**Directions for this task:**
Render the data from the line holding "You are a computer-use" through the line holding "point(1022,285)", inclusive, as a JSON list of strings with one string per line and no blank lines. Leave the pictures out.

**The input:**
========================================

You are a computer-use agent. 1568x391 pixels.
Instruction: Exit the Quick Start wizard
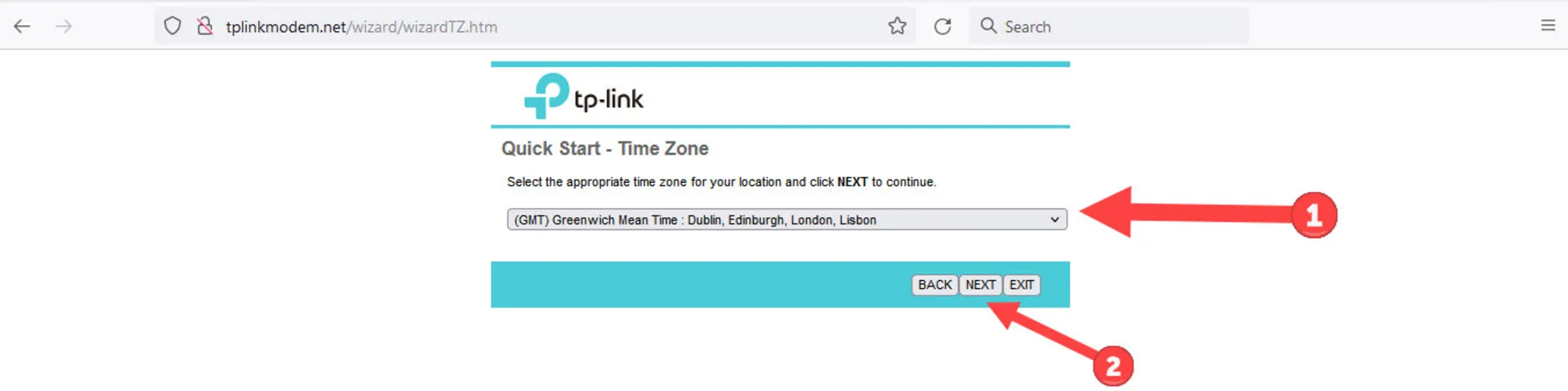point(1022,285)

========================================

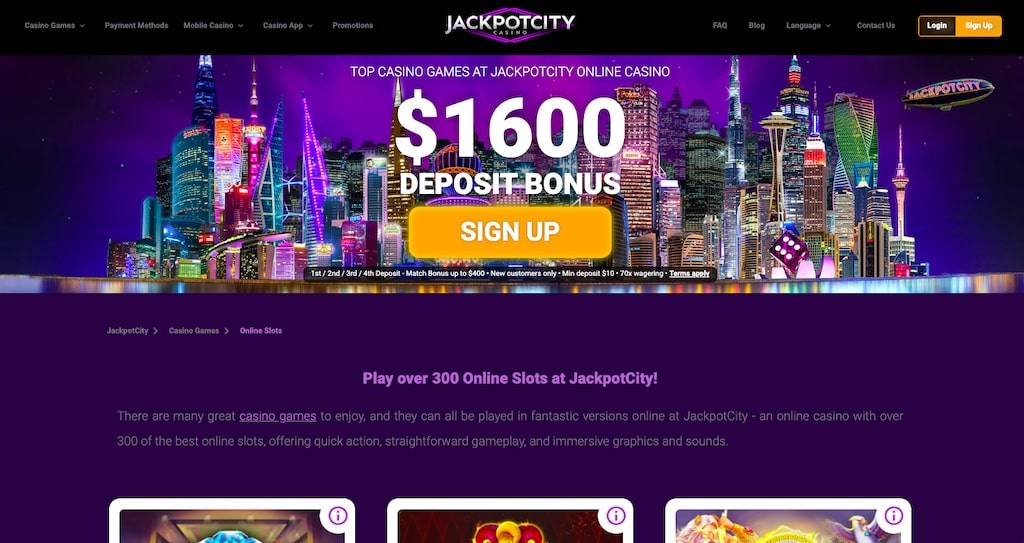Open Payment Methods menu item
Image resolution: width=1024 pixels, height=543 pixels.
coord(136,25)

========================================

**Solution:**
[
  "You are a computer-use agent. 1568x391 pixels.",
  "Instruction: Exit the Quick Start wizard",
  "point(1022,285)"
]